_What you should do:_ Pick up the personal essay on charting cycles and the tricky nature of hope, and continue it from its final sentence.

This is my fourth cycle on my current chart and I have to tell ya, I'm feeling completely nervous about it. The first cycle was a beauty. The 1 cycle out of 6 that my body decides to cooperate. As it was coming to its end, I found myself full of hope. Dreaming and planning combined with a bit of freaking out while trying to stay grounded in reality. The second cycle was anything but a beauty. A return to my usual weird spotting and AF arriving on P+10. The third cycle, my last one, was surprising. It was a beauty as well. And it was the one time I needed it to be it's usual short, ugly self so I could schedule the saline-sonohysterogram (I can type that word without having to look it up now - just keep it to yourself if I'm spelling it wrong :)). With all of its beauty, came all of the hope. The dreaming and planning combined with a bit of freaking out and trying to stay grounded in reality.
This hope. It is a tricky thing. You see, when I'm dreaming and planning I feel alive and full of energy. I feel joy and look forward to the future. I see beyond our current day to day circumstances. But it's always tempered with trying to be realistic, trying to not set myself for a horrible crash. These months, the crashes have come. The tears are less than they used to be and have been replaced, a little bit, with an overwhelming sense of sadness. A mourning of all of the dreams and plans I had. A mourning of the new life that is once again not here. Only it was here, if only in my head and in my heart.

_Data under study:_
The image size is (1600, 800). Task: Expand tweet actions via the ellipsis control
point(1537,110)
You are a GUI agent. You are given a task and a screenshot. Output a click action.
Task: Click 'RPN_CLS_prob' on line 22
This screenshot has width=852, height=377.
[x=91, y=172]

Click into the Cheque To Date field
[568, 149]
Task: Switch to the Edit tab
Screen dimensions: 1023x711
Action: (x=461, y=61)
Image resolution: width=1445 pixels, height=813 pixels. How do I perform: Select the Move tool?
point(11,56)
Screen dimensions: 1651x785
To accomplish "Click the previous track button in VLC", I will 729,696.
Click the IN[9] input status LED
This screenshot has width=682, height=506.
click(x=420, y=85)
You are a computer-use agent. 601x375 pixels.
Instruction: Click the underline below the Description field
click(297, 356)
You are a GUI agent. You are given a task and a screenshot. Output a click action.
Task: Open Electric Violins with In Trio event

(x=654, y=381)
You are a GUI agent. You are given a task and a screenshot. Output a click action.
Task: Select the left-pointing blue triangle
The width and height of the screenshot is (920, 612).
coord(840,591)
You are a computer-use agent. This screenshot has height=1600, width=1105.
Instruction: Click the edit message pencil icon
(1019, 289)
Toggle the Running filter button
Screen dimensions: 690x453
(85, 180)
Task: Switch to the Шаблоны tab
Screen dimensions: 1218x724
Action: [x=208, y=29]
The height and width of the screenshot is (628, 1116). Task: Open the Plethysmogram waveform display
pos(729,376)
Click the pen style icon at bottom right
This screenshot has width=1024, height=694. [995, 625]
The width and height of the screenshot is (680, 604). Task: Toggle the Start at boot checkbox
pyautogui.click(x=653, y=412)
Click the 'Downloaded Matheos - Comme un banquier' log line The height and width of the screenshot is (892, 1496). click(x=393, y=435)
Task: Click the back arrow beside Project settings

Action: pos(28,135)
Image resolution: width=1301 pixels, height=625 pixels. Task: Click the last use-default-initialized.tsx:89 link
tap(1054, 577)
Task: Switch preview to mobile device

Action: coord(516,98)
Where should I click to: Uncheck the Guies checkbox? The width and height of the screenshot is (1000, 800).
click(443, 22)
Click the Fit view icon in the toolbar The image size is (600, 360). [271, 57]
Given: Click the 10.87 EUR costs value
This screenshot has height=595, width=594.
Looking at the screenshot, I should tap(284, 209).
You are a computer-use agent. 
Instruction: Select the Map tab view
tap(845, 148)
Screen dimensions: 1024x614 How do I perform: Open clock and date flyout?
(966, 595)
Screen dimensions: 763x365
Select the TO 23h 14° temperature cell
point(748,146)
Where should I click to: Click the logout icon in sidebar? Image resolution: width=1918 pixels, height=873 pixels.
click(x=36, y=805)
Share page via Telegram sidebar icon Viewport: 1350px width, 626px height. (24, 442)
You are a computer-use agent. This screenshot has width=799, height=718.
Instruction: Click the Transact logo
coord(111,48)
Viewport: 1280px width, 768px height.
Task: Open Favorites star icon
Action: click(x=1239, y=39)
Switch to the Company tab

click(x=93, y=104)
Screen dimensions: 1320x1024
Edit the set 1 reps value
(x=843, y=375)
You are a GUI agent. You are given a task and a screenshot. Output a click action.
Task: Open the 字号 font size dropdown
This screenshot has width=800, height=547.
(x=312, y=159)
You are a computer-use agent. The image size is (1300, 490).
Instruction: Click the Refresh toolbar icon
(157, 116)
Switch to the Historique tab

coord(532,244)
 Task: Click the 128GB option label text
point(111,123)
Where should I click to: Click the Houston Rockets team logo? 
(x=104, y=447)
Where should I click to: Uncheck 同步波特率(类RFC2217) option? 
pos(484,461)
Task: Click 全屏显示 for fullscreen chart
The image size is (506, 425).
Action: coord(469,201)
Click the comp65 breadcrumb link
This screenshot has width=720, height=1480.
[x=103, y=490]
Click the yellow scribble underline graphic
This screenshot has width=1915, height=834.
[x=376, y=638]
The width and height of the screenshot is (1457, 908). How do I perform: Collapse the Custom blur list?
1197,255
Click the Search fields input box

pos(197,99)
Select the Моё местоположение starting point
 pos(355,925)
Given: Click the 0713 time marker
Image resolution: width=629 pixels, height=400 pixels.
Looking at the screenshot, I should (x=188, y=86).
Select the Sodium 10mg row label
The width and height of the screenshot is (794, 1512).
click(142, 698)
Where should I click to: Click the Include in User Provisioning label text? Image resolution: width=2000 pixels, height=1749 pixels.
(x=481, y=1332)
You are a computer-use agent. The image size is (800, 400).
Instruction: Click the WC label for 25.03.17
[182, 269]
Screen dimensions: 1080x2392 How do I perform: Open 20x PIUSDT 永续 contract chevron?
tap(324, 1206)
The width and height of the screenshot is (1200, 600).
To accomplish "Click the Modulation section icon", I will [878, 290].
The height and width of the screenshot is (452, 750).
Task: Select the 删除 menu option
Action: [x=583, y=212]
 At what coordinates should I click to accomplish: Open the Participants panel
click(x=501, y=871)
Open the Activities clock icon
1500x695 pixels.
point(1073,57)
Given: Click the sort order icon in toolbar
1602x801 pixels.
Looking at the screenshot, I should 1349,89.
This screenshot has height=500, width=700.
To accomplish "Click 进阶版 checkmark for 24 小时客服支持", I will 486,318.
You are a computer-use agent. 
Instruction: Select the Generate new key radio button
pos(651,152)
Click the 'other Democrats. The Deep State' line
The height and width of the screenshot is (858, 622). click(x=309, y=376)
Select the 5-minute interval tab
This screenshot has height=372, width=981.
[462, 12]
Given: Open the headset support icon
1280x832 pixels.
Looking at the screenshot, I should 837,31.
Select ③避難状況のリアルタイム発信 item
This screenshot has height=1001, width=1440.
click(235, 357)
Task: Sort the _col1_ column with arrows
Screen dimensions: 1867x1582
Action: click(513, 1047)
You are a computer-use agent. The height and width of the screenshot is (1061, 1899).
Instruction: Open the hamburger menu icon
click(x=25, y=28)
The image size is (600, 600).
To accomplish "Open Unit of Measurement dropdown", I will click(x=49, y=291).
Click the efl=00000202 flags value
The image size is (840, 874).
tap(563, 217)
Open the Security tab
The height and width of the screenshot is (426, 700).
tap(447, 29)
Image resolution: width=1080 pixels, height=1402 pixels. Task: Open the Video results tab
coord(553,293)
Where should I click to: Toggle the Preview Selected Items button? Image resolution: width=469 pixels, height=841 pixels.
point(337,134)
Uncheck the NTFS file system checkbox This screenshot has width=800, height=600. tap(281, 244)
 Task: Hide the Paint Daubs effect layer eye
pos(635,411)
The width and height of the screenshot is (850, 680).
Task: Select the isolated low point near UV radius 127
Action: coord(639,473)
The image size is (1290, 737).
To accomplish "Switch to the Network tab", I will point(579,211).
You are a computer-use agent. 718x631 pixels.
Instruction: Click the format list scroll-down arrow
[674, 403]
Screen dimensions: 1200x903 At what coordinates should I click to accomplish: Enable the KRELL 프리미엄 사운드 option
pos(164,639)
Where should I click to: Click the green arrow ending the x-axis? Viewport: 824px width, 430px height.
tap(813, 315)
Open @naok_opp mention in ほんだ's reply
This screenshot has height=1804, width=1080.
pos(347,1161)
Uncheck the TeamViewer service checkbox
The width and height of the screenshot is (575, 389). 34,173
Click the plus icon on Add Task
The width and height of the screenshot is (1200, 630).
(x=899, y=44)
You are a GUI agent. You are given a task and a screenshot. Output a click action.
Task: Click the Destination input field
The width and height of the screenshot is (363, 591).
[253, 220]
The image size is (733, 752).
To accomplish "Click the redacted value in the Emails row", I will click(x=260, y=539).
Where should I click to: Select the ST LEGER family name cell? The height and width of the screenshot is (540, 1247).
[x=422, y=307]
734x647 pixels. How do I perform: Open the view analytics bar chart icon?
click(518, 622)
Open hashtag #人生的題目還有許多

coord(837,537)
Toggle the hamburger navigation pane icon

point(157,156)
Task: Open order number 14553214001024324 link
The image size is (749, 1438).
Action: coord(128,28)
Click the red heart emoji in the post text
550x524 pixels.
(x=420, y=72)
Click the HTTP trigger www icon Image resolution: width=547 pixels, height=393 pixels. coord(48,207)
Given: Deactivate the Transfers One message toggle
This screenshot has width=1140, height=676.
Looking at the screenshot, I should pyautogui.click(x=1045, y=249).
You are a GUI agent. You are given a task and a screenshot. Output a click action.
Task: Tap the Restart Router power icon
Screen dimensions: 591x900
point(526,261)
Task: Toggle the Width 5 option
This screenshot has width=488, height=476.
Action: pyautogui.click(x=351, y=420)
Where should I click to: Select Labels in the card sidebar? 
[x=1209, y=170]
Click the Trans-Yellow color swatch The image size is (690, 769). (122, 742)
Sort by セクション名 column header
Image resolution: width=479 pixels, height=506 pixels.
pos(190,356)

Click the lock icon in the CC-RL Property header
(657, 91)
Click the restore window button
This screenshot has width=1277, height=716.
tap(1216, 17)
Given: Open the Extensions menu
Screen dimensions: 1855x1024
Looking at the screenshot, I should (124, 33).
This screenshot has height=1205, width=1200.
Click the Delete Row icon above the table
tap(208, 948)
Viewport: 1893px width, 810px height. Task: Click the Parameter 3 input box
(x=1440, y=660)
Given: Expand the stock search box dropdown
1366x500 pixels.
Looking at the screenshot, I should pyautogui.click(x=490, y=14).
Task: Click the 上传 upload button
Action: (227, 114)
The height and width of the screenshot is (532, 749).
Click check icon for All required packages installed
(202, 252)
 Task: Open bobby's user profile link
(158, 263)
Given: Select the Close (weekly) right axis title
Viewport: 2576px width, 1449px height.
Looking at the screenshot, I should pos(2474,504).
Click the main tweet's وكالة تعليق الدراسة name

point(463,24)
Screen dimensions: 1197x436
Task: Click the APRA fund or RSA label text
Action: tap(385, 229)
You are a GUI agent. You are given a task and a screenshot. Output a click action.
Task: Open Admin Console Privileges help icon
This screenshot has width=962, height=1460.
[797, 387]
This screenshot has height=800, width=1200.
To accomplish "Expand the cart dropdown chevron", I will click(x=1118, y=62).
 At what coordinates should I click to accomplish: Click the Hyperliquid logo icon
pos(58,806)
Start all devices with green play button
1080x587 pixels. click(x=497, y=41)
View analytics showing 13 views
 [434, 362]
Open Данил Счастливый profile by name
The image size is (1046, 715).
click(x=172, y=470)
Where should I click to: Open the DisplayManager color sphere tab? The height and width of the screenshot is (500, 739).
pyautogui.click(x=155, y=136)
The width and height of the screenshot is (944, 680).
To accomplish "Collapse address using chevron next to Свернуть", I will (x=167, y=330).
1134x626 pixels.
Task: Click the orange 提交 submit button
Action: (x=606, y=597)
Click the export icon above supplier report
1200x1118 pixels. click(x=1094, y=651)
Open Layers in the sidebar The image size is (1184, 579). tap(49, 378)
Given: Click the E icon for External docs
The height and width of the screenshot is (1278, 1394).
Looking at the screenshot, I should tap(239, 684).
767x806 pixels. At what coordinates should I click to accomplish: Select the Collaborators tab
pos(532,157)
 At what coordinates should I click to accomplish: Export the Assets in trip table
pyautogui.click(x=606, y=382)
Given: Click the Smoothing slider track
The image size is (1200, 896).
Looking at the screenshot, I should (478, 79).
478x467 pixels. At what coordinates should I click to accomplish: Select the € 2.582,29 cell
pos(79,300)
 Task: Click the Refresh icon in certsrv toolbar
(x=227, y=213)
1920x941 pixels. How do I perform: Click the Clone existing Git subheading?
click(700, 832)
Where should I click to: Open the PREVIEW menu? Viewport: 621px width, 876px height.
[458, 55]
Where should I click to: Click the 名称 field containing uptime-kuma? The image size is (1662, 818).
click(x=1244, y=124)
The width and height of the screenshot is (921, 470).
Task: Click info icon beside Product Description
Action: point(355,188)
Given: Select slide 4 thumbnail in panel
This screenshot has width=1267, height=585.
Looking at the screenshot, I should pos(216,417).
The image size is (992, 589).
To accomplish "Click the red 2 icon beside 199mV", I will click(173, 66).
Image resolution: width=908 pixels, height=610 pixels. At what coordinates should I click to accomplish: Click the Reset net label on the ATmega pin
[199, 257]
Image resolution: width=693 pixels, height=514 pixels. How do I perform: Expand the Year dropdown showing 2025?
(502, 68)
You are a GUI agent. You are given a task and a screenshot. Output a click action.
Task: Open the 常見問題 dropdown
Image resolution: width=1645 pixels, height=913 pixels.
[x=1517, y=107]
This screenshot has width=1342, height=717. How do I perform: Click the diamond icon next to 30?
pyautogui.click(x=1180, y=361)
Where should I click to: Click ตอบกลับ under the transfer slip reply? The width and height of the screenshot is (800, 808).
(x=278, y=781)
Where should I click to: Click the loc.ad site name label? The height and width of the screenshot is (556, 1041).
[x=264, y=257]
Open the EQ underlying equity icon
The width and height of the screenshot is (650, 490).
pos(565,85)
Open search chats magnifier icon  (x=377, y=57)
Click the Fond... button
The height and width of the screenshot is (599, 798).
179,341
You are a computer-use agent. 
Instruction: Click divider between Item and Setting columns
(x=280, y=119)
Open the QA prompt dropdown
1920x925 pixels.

_Response below:_
There are times I get angry at this hope. Times I wish it wouldn't come and for a while it didn't. Three cycles ago was the first time in a long long time I had allowed myself to hope. That I had embraced it rather than stifle it and relished in the dreams and plans, and even in the freaking out. And this past cycle, I feared the hope, but I cautiously let it take over. And I'm coming to understand that this hope is necessary. At least at this point on our road. While the sadness at CD1 is almost palpable, the hope that will come in a few weeks is like a light at the end of a long, dark tunnel. It is the light that will pull me through the anxiety of my fertile days. And it is the light that will shine, if only for a few moments, so brightly it will warm and soften my cold heart.
I often tell people that once you learn NFP you can't "unlearn" it. And regardless of where our road takes us, whether it is to parenthood or not, whether we continue medical interventions for years or for months, I truly pray that this hope continues to pull me forward during the months when we've asked God to help us create new life. No, the hope doesn't lessen the sadness. It stands as a sharp contrast to it. And the sadness certainly tempers the hope. But the ability to still have hope is one gift of infertility I want to never lose. No matter how painful the cost.